Functional asymmetries of proteasome translocase pore

Abstract

Degradation by proteasomes involves coupled translocation and unfolding of its protein substrates. Six distinct but paralogous proteasome ATPase proteins, Rpt1 to -6, form a heterohexameric ring that acts on substrates. An axially positioned loop (Ar-Φ loop) moves in concert with ATP hydrolysis, engages substrate, and propels it into a proteolytic chamber. The aromatic (Ar) residue of the Ar-Φ loop in all six Rpts of S. cerevisiae is tyrosine; this amino acid is thought to have important functional contacts with substrate. Six yeast strains were constructed and characterized in which Tyr was individually mutated to Ala. The mutant cells were viable and had distinct phenotypes. rpt3, rpt4, and rpt5 Tyr/Ala mutants, which cluster on one side of the ATPase hexamer, were substantially impaired in their capacity to degrade substrates. In contrast, rpt1, rpt2, and rpt6 mutants equaled or exceeded wild type in degradation activity. However, rpt1 and rpt6 mutants had defects that limited cell growth or viability under conditions that stressed the ubiquitin proteasome system. In contrast, the rpt3 mutant grew faster than wild type and to a smaller size, a defect that has previously been associated with misregulation of G1 cyclins. This rpt3 phenotype probably results from altered degradation of cell cycle regulatory proteins. Finally, mutation of five of the Rpt subunits increased proteasome ATPase activity, implying bidirectional coupling between the Ar-Φ loop and the ATP hydrolysis site. The present observations assign specific functions to individual Rpt proteins and provide insights into the diverse roles of the axial loops of individual proteasome ATPases.

FIGURE 1.

Yeast growth. A, serial 10-fold dilutions of liquid cultures were spotted onto plates with various media and incubated as indicated. Can and CHX, canavanine and cycloheximide (0.5 μg/ml), respectively. B, growth of wild type or mutant rpt strains at 30 °C in YPD was followed by measuring culture turbidity at 600 nm.
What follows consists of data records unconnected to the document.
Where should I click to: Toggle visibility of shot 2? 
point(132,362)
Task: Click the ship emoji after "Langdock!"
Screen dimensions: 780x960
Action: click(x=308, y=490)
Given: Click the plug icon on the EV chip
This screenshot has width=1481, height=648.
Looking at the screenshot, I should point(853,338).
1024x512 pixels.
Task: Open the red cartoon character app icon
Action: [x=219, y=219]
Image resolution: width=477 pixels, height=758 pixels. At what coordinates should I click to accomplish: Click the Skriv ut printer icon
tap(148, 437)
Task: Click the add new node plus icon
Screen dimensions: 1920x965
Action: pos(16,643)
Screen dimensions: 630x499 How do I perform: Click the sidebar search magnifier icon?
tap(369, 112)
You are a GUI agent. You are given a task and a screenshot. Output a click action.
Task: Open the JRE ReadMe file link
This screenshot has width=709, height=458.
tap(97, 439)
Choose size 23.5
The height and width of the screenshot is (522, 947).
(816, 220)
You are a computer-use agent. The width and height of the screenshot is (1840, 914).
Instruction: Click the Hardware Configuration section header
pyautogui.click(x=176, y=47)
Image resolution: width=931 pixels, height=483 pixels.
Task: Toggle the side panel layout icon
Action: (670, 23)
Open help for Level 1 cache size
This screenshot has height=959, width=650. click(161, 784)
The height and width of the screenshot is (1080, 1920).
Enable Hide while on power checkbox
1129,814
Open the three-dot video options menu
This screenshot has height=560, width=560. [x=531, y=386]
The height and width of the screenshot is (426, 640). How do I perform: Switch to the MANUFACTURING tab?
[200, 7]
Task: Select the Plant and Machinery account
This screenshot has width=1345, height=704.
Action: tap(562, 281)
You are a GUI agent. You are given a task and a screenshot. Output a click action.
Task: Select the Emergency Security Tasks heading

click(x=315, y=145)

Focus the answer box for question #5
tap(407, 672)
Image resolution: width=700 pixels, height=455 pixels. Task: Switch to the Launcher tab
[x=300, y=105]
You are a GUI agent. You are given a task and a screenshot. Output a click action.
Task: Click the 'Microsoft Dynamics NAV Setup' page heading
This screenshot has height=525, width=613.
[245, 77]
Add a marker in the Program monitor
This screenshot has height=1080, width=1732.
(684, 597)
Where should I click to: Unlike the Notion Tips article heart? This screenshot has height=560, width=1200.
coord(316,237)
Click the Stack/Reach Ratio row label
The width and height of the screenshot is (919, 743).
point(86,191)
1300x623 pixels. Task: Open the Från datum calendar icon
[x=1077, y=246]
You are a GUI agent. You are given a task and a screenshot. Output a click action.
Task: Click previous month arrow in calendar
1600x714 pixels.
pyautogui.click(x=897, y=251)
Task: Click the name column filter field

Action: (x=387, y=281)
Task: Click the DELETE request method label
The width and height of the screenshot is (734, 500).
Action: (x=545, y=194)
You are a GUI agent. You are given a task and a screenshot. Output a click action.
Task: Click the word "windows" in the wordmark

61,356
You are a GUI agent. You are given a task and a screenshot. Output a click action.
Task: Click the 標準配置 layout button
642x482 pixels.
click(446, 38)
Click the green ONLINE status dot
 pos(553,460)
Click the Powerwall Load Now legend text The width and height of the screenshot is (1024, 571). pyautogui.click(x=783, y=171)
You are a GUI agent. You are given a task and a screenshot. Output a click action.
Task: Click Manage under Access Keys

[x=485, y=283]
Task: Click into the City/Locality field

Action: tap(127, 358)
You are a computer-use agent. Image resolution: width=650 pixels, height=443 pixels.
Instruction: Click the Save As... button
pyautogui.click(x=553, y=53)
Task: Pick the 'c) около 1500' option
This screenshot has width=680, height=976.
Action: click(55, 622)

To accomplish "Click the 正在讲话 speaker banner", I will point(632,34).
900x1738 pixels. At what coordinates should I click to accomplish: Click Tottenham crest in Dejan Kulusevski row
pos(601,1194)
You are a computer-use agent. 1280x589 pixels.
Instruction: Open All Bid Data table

C, size distribution of wild type and rpt3 strains. Samples were removed from the cultures shown in B at 8 or 30 h, and the distribution of cell diameters was determined by a Coulter Counter.

FIGURE 2.

Impairment of degradation in vivo. Shown is accumulation of polyubiquitinated protein (A) and FLAG-ODC (B). Lysates were prepared from the indicated strains, separated by SDS-PAGE on a 12% gel, and analyzed by immunoblotting with an anti-ubiquitin antibody (or with antibody to eIF5a as loading control) (A) or anti-FLAG (B). Anti-FLAG recognize both FLAG-ODC and Rpn11-FLAG proteins.

FIGURE 3.

Proteasome integrity, composition, and function. A, proteasome integrity after subcellular fractionation. Lysates were prepared from the indicated strains, and 50 μg were loaded on a 4% native gel. Proteasomes were visualized by incubating the gel with N-succinyl-LLVY-7-amino-4-methylcoumarin peptide, a fluorogenic proteasome substrate. B, 12% SDS-PAGE and Coomassie staining of 6 μg of purified wild type and mutated proteasomes. C and D, 4% native gel analysis of 2 μg of purified wild type and mutated proteasomes, revealed by peptidase activity (C) or by Coomassie staining (D). DC and SC, doubly capped and singly capped proteasomes, respectively.

FIGURE 4.

ATPase activity of the proteasome. ATPase activity was measured in the presence of 50 nm proteasome and in excess of ATP (5 mm). The catalytic constant (k_cat) is the mean of three or four experiments. Error bars, S.D.

FIGURE 5.

In vitro degradation of substrates. Initial rates were determined for 9 min in the presence of 50 nm proteasome and were initiated with 1 μm substrate, either R-I₂₇-ext or R-I₂₇^V13P-ext. The activity of the mutant proteasomes is represented as a percentage compared with the wild type proteasomes for each substrate. For wild type proteasomes, the value of the catalytic constant (min⁻¹) was 0.036 ± 0.001 and 0.159 ± 0.008 for R-I₂₇-ext and R-I₂₇^V13P-ext, respectively. Error bars, S.D. of four independent experiments.